> Task description: Present each line of the records below as an item in a numbered list, omitting blank lines and leaving out the pictures.

> Exercise materials:
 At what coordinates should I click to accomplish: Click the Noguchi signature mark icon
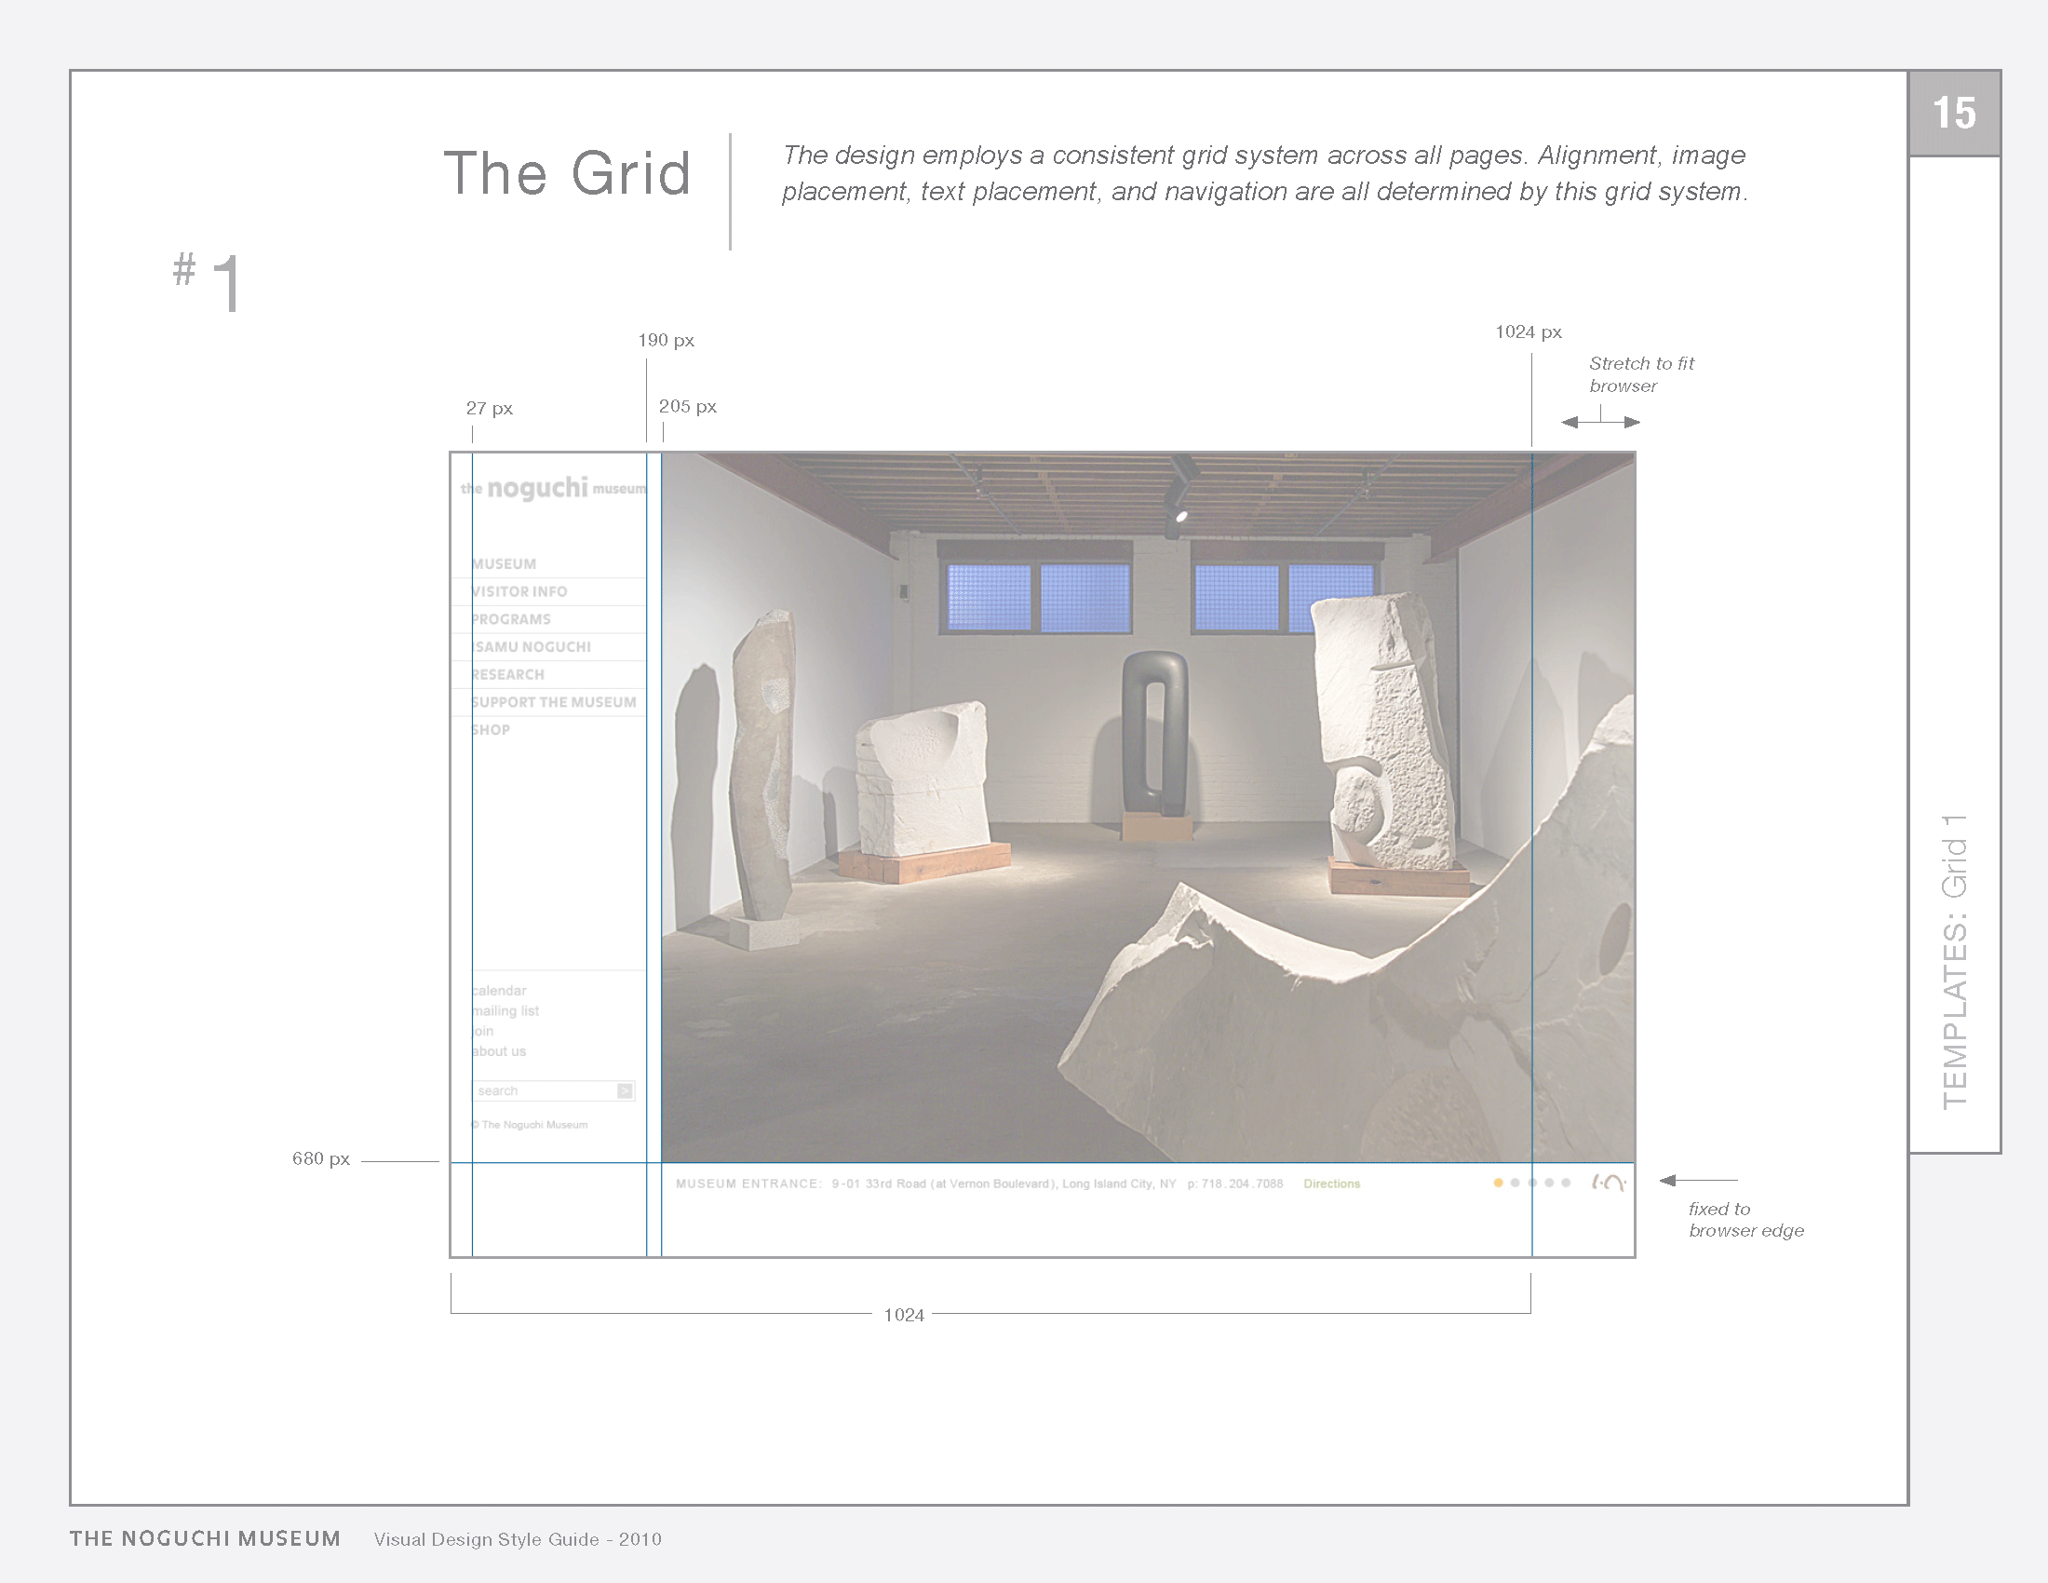(1608, 1183)
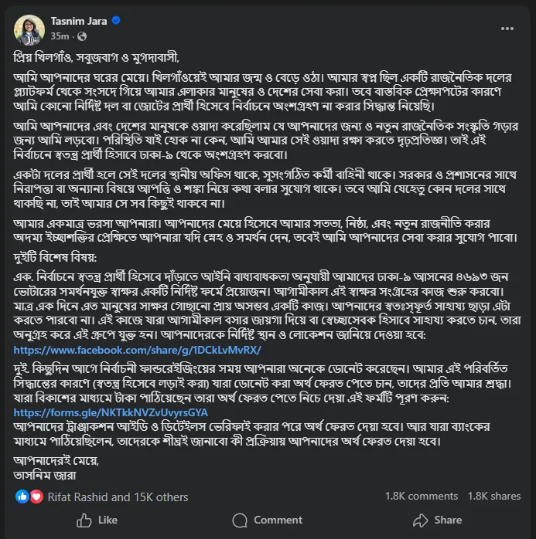This screenshot has width=536, height=539.
Task: Open Tasnim Jara's profile picture
Action: coord(29,28)
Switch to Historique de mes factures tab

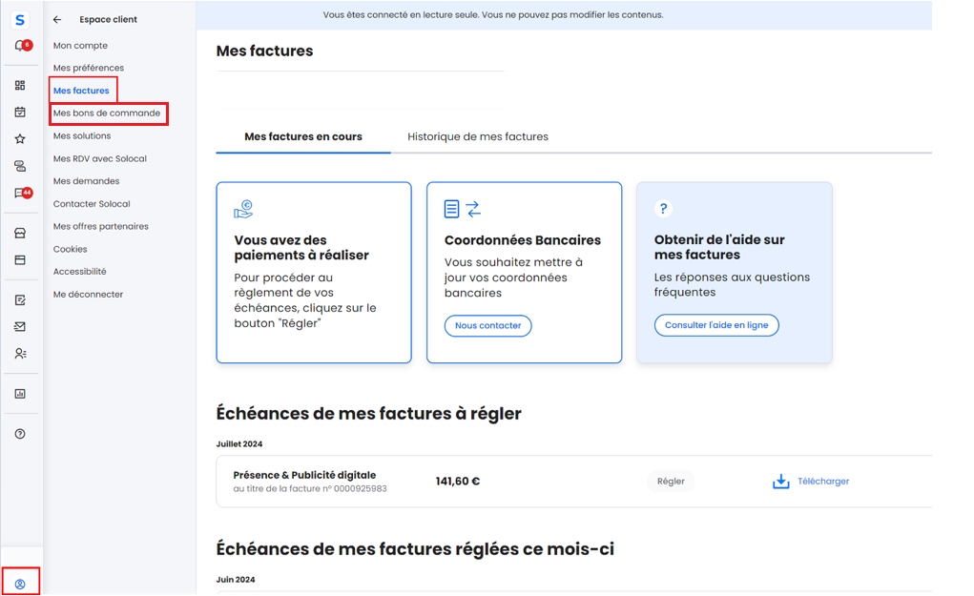click(x=478, y=136)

> Final result:
1.  At what coordinates should I click to accomplish: Click the Noguchi signature mark icon
2. (1608, 1183)
3. This screenshot has width=536, height=539.
4. Task: Open Tasnim Jara's profile picture
5. Action: coord(29,28)
6. Switch to Historique de mes factures tab
7. click(x=478, y=136)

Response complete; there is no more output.